In this module’s case, you’re going to explore some of what passes for conventional wisdom in the domain of business intelligence application, probably noting in passing that first, much of the advice may be contradictory although delivered with great passion and enthusiasm, and second, most of it manages to avoid any real confrontation with traditional management structures and decision procedures and priorities, concentrating instead on ways of manipulating information to presumably work around the organization rather than allow itself to point out shortcomings in the organizations themselves. This is not a course primarily about organizational politics—there is plenty of time in the rest of your program to come to terms with the old reptilian sub-brains of the organization that perpetuate power differentials, reward distributions only vaguely related to organizational priorities, suboptimization of organizational resource utilization, and all of the other weirdnesses that pretty much guarantee performance and satisfaction shortfalls and failures. But, as you may have surmised, even though it’s not our main focus it is the key subtext for all these issues. Unless we openly acknowledge that decisions are largely political (in either the organizational or national sense) and that information is often more useful as a cloak for political priorities than as a substitute for them, the only ones we’re going to fool are ourselves.

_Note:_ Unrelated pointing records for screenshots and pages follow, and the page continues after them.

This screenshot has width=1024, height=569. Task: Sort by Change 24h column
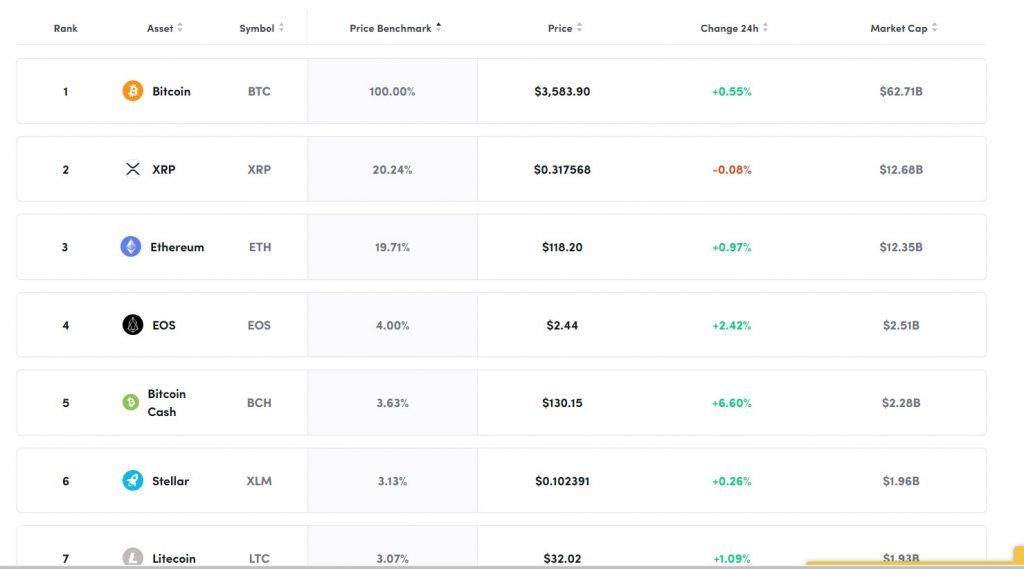[x=734, y=29]
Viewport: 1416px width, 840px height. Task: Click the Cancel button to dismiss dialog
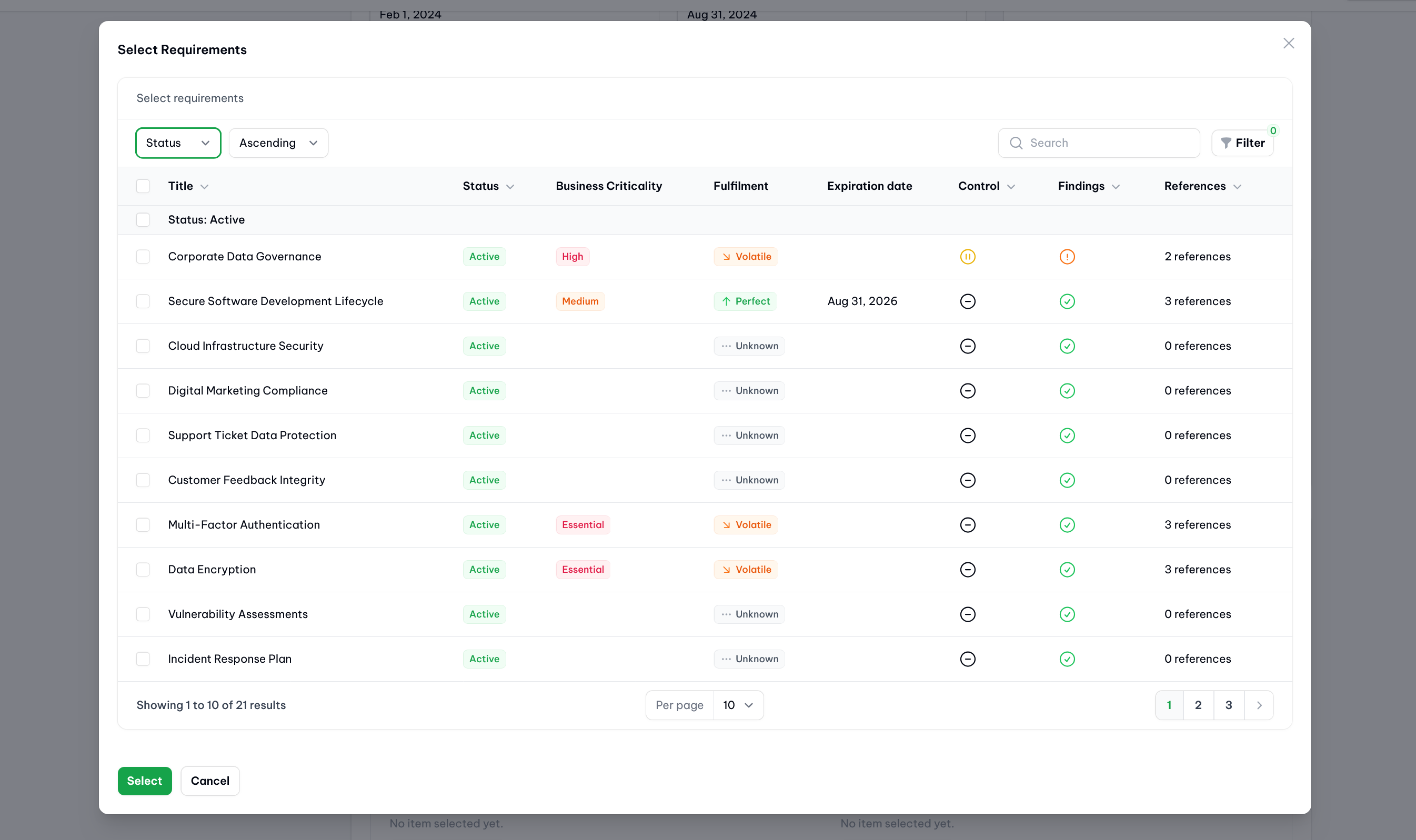pyautogui.click(x=210, y=781)
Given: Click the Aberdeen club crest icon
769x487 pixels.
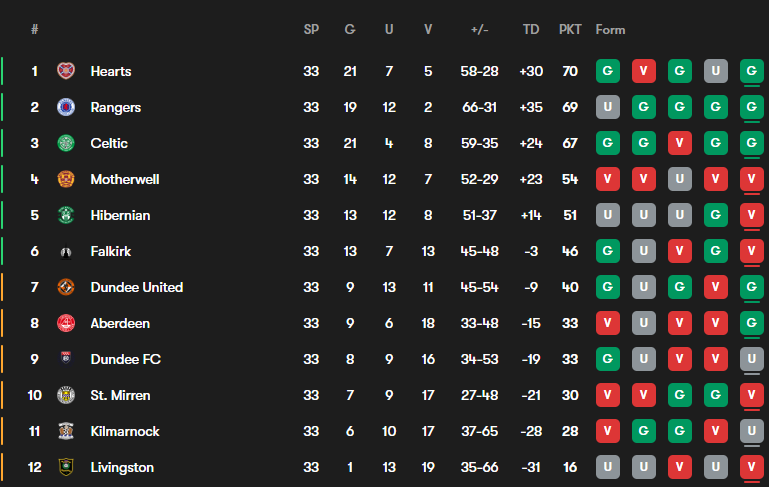Looking at the screenshot, I should (x=66, y=323).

The Business Intelligence Guide website is a gold mine of useful information about BI specifically. Read some of the overview articles (they’re short), to generally familiarize yourself with BI terminology:
Electrosmart Ltd. (2011) The Business Intelligence Guide. http://thebusinessintelligenceguide.com/index.php. Recommended sections include:
BI Best Practices. http://thebusinessintelligenceguide.com/bi_strategy/BI_Best_Practices.php
BI Solutions. http://thebusinessintelligenceguide.com/bi_solutions/index.php
BI Drivers. http://thebusinessintelligenceguide.com/bi_strategy/Drivers_Of_BI.php
BI Barriers. http://thebusinessintelligenceguide.com/bi_strategy/Barriers_To_BI.php
Getting Started in BI. http://thebusinessintelligenceguide.com/bi_program/index.php
But feel free to follow up in any other sections that you believe will help you address the case.
Now let’s look at two specific cases of BI implementation. Remember, these cases were written by the companies supplying the “solutions,” so read carefully and if possible between the lines:
Konitzer, K. and Cummens, M. (2011) CASE STUDY – Using Analytics to Improve Patient Outcomes and Billing Accuracy at Marshfield Clinic. TDWI. Retrieved September 16, 2011, from http://tdwi.org/articles/2011/07/11/case-study-using-analytics-to-improve-patient-outcomes-and-billing-accuracy-at-marshfield-clinic.aspx
Microsoft Inc. (2011) Exclusive Resorts, LLC Destination Club Generates Rapid ROI, Enhances Services, Takes Control of Business. Microsoft Case Studies. Retrieved September 16, 2011, from from https://customers.microsoft.com/Pages/CustomerStory.aspx?recid=9859
There’s a lot more out there in the optional and supplemental readings as well as the wide wonderful world of the Internet to give you a feel for what’s working and what’s not in this area; the more widely you can spread your own information gathering net, the more effective your analysis is likely to be.
When you believe you have a reasonable feel for a variety of business intelligence implementation experiences, you’ll be in a position to write an effective short paper on the topic:
Lessons to be learned from the Clinic and Resort cases about creating, implementing, and using business intelligence.
Remember, BI is a complex socio-technical innovation, so thinking about the question in socio-technical terms is likely to be of use.